Start of Records provided

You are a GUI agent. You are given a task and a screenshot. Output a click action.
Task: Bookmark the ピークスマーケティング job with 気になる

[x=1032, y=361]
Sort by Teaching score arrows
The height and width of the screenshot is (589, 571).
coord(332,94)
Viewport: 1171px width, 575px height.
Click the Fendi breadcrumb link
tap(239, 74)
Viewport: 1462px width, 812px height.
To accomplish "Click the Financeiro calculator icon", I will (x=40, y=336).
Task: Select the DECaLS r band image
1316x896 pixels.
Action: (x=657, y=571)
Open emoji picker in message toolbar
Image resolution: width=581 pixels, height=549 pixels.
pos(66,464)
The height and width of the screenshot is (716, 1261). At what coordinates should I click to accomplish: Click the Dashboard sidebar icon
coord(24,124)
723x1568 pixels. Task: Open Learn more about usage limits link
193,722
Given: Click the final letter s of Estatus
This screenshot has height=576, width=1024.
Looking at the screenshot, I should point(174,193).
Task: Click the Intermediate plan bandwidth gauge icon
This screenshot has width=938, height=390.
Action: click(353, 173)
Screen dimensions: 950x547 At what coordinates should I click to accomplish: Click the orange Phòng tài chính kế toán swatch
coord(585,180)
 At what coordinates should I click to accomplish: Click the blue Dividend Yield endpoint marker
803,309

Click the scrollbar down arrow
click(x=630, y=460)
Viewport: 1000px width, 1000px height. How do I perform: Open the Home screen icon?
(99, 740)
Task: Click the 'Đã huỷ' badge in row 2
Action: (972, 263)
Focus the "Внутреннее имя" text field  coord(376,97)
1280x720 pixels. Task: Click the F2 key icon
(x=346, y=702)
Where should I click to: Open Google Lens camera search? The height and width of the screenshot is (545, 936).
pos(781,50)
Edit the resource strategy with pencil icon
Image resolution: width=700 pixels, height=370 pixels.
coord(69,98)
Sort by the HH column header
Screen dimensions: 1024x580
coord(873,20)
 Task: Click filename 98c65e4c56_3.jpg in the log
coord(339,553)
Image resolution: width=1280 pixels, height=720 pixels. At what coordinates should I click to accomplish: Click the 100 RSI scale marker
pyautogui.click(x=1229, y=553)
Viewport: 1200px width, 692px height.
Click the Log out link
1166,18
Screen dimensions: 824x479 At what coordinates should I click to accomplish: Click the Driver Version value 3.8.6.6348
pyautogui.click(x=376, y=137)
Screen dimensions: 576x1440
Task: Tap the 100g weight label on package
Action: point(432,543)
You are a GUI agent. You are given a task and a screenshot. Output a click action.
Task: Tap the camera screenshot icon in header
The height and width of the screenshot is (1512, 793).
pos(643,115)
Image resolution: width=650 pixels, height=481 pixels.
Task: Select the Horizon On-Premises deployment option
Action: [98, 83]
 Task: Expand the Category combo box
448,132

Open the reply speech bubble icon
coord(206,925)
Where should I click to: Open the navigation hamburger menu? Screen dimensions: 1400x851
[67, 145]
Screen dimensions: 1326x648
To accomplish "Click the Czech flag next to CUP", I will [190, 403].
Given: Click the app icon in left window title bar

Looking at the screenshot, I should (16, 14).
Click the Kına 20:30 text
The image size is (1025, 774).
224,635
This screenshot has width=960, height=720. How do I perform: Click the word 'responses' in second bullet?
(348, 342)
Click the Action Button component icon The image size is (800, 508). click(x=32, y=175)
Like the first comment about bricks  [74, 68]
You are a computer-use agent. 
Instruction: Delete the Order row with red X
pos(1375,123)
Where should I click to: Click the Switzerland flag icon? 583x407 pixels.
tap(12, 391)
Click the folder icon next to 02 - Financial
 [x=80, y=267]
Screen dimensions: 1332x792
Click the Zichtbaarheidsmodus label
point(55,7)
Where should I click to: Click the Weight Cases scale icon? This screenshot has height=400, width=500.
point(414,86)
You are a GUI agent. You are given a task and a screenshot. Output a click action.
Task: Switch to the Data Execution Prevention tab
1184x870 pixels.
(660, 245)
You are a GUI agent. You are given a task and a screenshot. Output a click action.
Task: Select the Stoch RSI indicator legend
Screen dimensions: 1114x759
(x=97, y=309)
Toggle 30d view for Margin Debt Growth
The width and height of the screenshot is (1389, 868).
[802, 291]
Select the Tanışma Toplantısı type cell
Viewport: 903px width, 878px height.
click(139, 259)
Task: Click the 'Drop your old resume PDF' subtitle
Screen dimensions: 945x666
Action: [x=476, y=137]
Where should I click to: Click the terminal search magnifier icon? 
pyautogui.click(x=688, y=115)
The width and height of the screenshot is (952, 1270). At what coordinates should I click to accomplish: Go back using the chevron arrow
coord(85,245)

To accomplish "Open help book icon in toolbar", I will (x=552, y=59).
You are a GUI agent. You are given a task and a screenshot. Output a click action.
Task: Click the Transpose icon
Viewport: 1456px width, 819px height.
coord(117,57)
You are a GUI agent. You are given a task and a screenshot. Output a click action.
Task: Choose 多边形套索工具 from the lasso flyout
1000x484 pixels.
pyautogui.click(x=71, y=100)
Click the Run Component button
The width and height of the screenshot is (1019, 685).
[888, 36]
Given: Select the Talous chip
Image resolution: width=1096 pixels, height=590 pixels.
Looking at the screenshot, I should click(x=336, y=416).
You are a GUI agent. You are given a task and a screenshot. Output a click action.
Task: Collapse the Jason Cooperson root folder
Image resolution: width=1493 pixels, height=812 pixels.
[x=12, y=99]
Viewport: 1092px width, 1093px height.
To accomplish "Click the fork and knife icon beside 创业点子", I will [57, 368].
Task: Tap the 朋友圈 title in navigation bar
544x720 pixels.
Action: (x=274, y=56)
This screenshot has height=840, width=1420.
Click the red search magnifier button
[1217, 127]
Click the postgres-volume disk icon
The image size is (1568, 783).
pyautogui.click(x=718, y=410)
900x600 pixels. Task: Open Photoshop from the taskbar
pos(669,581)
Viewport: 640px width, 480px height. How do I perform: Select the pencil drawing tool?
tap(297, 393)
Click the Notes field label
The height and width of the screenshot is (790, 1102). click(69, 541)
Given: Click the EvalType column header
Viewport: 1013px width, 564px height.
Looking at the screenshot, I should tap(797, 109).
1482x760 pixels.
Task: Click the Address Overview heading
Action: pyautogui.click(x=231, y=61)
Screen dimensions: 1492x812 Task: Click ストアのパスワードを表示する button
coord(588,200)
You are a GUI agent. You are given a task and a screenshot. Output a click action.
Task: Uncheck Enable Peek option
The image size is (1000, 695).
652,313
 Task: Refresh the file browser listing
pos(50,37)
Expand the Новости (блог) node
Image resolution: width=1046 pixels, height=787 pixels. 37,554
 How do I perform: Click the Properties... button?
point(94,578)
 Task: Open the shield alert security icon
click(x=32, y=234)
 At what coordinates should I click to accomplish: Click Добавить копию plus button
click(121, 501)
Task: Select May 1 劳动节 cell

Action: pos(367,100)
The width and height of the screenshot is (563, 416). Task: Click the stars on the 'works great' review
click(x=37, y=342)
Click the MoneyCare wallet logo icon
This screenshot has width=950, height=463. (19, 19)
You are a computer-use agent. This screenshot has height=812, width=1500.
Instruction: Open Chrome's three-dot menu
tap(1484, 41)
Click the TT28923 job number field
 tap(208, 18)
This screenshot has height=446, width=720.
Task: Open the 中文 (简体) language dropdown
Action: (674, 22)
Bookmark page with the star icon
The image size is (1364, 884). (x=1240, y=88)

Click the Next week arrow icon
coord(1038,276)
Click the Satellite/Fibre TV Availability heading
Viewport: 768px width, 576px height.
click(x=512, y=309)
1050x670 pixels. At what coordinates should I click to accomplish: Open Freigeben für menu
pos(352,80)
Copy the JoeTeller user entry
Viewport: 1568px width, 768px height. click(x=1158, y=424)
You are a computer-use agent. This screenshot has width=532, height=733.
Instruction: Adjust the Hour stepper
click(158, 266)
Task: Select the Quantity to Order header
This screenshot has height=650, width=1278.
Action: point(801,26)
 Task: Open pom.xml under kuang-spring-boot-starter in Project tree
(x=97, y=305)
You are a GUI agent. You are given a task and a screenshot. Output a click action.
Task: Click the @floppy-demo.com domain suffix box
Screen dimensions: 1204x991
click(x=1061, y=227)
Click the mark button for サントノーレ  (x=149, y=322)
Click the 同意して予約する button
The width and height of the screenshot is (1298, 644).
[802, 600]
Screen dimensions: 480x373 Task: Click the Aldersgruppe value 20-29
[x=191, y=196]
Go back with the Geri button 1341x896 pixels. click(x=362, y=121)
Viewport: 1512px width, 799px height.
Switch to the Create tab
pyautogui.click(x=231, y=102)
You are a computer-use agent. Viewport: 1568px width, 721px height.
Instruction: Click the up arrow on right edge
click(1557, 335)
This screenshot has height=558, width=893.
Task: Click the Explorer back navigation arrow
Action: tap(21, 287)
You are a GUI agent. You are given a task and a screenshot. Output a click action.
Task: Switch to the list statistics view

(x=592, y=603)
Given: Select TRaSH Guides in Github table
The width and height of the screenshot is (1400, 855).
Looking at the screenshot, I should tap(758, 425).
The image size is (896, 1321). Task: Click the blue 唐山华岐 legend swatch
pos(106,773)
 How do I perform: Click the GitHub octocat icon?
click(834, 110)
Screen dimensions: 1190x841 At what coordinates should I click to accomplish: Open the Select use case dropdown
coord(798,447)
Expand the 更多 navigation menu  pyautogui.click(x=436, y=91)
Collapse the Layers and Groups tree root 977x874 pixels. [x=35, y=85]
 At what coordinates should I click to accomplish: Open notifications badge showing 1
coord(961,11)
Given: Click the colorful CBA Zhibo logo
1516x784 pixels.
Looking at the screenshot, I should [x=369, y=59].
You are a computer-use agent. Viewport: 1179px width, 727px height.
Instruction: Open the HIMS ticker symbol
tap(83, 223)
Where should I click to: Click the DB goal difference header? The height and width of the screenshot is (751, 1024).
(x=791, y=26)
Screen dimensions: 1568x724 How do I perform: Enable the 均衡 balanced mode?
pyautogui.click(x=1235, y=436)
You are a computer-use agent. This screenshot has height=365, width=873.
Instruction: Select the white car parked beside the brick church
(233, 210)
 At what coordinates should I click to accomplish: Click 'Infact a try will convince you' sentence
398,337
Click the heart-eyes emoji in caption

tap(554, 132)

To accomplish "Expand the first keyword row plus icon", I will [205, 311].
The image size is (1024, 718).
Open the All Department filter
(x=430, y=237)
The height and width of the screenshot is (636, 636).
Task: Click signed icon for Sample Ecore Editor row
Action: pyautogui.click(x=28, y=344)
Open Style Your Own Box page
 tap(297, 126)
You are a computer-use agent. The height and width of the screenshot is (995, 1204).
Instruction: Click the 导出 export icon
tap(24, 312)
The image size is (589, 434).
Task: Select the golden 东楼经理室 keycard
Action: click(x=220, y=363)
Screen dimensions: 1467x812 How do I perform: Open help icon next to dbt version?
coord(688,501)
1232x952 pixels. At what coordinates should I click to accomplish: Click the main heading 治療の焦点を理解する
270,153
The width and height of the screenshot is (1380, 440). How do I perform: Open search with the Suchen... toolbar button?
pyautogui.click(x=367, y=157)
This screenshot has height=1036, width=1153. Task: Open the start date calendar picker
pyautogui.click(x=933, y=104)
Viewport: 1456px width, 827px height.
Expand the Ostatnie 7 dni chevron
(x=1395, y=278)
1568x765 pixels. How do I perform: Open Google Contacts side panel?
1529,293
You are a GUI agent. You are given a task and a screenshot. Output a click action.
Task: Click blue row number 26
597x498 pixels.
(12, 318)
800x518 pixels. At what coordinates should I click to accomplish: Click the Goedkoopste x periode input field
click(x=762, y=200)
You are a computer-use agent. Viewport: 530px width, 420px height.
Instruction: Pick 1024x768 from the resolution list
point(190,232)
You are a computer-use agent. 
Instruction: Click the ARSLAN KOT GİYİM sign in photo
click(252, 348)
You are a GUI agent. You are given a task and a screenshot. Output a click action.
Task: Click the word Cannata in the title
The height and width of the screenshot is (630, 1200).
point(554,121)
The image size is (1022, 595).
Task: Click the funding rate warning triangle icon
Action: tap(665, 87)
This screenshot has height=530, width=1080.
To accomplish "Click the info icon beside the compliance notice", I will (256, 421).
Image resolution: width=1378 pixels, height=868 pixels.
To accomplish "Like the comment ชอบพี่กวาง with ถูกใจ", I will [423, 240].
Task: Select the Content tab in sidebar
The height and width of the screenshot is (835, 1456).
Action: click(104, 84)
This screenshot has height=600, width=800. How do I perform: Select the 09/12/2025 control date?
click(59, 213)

End of Records provided

● Exercise brief
Extract every line of the listing above that contains the string "picker", matching case exactly.

● Expected output
Open emoji picker in message toolbar
This screenshot has height=1036, width=1153. Task: Open the start date calendar picker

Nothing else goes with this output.